### Extracted data
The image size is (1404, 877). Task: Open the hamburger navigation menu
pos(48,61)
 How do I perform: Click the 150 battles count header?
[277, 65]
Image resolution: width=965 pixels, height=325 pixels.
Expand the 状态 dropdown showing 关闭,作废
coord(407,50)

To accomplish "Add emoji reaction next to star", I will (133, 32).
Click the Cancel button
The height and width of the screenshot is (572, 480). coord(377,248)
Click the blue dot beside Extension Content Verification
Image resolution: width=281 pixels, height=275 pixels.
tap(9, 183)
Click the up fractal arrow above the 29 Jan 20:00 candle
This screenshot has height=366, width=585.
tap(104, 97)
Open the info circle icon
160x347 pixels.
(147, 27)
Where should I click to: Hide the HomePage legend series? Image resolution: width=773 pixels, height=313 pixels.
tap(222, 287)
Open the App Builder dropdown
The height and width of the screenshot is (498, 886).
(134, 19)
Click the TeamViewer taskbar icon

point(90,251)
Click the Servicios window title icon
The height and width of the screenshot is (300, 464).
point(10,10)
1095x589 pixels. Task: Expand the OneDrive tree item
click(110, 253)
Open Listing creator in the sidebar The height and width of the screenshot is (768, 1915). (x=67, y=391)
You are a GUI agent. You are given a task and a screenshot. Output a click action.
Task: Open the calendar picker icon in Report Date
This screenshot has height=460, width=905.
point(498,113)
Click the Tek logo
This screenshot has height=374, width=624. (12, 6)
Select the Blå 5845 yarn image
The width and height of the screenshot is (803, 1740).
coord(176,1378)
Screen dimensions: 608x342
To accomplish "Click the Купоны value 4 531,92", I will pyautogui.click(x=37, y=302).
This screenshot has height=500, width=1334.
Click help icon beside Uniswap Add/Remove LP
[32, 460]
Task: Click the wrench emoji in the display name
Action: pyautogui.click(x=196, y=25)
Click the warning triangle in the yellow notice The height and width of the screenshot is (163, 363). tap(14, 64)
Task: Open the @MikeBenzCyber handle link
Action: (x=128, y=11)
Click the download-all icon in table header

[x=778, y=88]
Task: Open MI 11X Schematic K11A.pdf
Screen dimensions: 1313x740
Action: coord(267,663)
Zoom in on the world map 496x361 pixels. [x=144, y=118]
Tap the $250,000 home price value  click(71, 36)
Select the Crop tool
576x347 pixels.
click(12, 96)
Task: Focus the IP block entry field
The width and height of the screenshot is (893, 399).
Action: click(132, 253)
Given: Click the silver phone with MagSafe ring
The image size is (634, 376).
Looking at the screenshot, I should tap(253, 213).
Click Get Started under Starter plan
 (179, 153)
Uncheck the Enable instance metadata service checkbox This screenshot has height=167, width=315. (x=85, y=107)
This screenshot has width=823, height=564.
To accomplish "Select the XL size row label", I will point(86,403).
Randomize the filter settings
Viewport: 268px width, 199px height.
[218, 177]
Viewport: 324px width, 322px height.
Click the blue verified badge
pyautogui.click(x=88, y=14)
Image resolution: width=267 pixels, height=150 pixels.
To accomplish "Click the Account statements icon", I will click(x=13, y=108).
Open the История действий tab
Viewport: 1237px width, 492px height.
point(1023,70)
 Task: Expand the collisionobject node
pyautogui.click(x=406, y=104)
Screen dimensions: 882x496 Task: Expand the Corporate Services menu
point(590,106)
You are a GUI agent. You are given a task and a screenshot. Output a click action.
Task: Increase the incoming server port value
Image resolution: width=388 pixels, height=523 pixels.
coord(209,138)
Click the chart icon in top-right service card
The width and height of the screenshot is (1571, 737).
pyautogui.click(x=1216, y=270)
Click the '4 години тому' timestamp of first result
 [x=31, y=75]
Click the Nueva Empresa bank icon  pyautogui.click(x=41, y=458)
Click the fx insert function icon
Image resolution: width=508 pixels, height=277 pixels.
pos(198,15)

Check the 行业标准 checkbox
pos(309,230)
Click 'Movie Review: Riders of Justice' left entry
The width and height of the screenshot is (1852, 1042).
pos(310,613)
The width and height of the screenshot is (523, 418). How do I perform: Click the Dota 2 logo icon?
######
— Exercise aim —
Reproduce all of the lines above, renaming "Image resolution" to "Display resolution" at every occurrence and leaving everything else unchanged.

— Right answer —
The image size is (1404, 877). Task: Open the hamburger navigation menu
pos(48,61)
 How do I perform: Click the 150 battles count header?
[277, 65]
Display resolution: width=965 pixels, height=325 pixels.
Expand the 状态 dropdown showing 关闭,作废
coord(407,50)

To accomplish "Add emoji reaction next to star", I will (133, 32).
Click the Cancel button
The height and width of the screenshot is (572, 480). coord(377,248)
Click the blue dot beside Extension Content Verification
Display resolution: width=281 pixels, height=275 pixels.
tap(9, 183)
Click the up fractal arrow above the 29 Jan 20:00 candle
This screenshot has height=366, width=585.
tap(104, 97)
Open the info circle icon
160x347 pixels.
(147, 27)
Where should I click to: Hide the HomePage legend series? Display resolution: width=773 pixels, height=313 pixels.
tap(222, 287)
Open the App Builder dropdown
The height and width of the screenshot is (498, 886).
(134, 19)
Click the TeamViewer taskbar icon

point(90,251)
Click the Servicios window title icon
The height and width of the screenshot is (300, 464).
point(10,10)
1095x589 pixels. Task: Expand the OneDrive tree item
click(110, 253)
Open Listing creator in the sidebar The height and width of the screenshot is (768, 1915). (x=67, y=391)
You are a GUI agent. You are given a task and a screenshot. Output a click action.
Task: Open the calendar picker icon in Report Date
This screenshot has height=460, width=905.
point(498,113)
Click the Tek logo
This screenshot has height=374, width=624. (12, 6)
Select the Blå 5845 yarn image
The width and height of the screenshot is (803, 1740).
coord(176,1378)
Screen dimensions: 608x342
To accomplish "Click the Купоны value 4 531,92", I will pyautogui.click(x=37, y=302).
This screenshot has height=500, width=1334.
Click help icon beside Uniswap Add/Remove LP
[32, 460]
Task: Click the wrench emoji in the display name
Action: pyautogui.click(x=196, y=25)
Click the warning triangle in the yellow notice The height and width of the screenshot is (163, 363). tap(14, 64)
Task: Open the @MikeBenzCyber handle link
Action: (x=128, y=11)
Click the download-all icon in table header

[x=778, y=88]
Task: Open MI 11X Schematic K11A.pdf
Screen dimensions: 1313x740
Action: coord(267,663)
Zoom in on the world map 496x361 pixels. [x=144, y=118]
Tap the $250,000 home price value  click(71, 36)
Select the Crop tool
576x347 pixels.
click(12, 96)
Task: Focus the IP block entry field
The width and height of the screenshot is (893, 399).
Action: click(132, 253)
Given: Click the silver phone with MagSafe ring
The image size is (634, 376).
Looking at the screenshot, I should tap(253, 213).
Click Get Started under Starter plan
 (179, 153)
Uncheck the Enable instance metadata service checkbox This screenshot has height=167, width=315. (x=85, y=107)
This screenshot has width=823, height=564.
To accomplish "Select the XL size row label", I will point(86,403).
Randomize the filter settings
Viewport: 268px width, 199px height.
[218, 177]
Viewport: 324px width, 322px height.
Click the blue verified badge
pyautogui.click(x=88, y=14)
Display resolution: width=267 pixels, height=150 pixels.
To accomplish "Click the Account statements icon", I will click(x=13, y=108).
Open the История действий tab
Viewport: 1237px width, 492px height.
point(1023,70)
 Task: Expand the collisionobject node
pyautogui.click(x=406, y=104)
Screen dimensions: 882x496 Task: Expand the Corporate Services menu
point(590,106)
You are a GUI agent. You are given a task and a screenshot. Output a click action.
Task: Increase the incoming server port value
Display resolution: width=388 pixels, height=523 pixels.
coord(209,138)
Click the chart icon in top-right service card
The width and height of the screenshot is (1571, 737).
pyautogui.click(x=1216, y=270)
Click the '4 години тому' timestamp of first result
 [x=31, y=75]
Click the Nueva Empresa bank icon  pyautogui.click(x=41, y=458)
Click the fx insert function icon
Display resolution: width=508 pixels, height=277 pixels.
pos(198,15)

Check the 行业标准 checkbox
pos(309,230)
Click 'Movie Review: Riders of Justice' left entry
The width and height of the screenshot is (1852, 1042).
pos(310,613)
The width and height of the screenshot is (523, 418). How do I perform: Click the Dota 2 logo icon?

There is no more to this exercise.